Free nodded. “We needed someplace where we could meet people without leading anybody to the old military compound at the airport, which was where we kept our files and some sensitive equipment, like the portable gizmo. I bought the Flying Carpet and staffed it with people I felt I could trust to look the other way whenever something a little odd happened.”
Barnes said, “May I ask a question, sir? When I was in the Flying Carpet, I met a musician called Binko. Was he one of the people you brought out of the past?”
Free shook his head.
Stubb said, “Ozzie mentioned him when he was telling Madame S. and me what happened to him. I asked him about the music. That seemed to be another clue.”
“I suppose it was,” Free admitted. “I knew I’d be hearing a lot of whatever band I hired, so I hired a band I liked.”
Candy opened her eyes again. “You still haven’t got to the payoff. Are you ever?”
The witch darted a glance at her. “What do you mean? Do not question the Master!”
“Really. Listen, he didn’t bring us up here so he could tell you about Hitler or talk about matches with Jim or music with Ozzie. So why did he? And why did he have the people down below—that’s him too, don’t forget—do stuff to us? When we were in the little plane, Jim told me they tried to give all of us more than we could handle, and I was the only one who could handle it. Why do that and send us up here?”
Free said, “I wanted to answer your questions first, Miss Garth. I felt I owed you that. Now your questions have come around to the matter I wanted to talk with you about, and I admit I’m glad they have.”

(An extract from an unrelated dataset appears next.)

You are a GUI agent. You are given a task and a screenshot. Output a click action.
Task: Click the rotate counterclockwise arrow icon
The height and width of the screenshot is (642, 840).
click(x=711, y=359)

He paused. “Do you remember what I told you about going back to nineteen forty-two to be debriefed? I had gone ten years forward and gathered what information I could about nuclear fission, then returned.”
All four nodded.
“The gizmo—the men who actually developed it called it a space-time singularity induction coil, so you can see why I say gizmo—couldn’t be controlled with pinpoint accuracy then. I had left for fifty-two on August eighteenth, nineteen forty-two. I returned May thirtieth.”
Candy sat up straight, her china-blue eyes wide open. “Holy God! There were two of you?”
Free shook his head. “No, though I didn’t realize that at first. I was debriefed by the people on High Country before I was sent down, of course. They told me when the debriefing was over.” Free paused again. “They also told—ordered me, in fact—not to tell anyone on the ground.
“I wasn’t taken to Washington for further debriefing, as I had expected, but flown down to Langley Field and released. I spent a day there wondering whether I dared phone Buffalo.”
Candy asked, “And did you?”
“Yes. I called our plant and asked to speak to the president of the company, after swearing to myself that if I answered, I would hang up. Kip came on the line and asked in her most business-like manner what I wanted. I said something along the lines of ‘Are you in charge, Miss?’ She recognized my voice and said—these were her exact words, I’ll never forget them—‘It’s you, Daddy! We were all so worried.’”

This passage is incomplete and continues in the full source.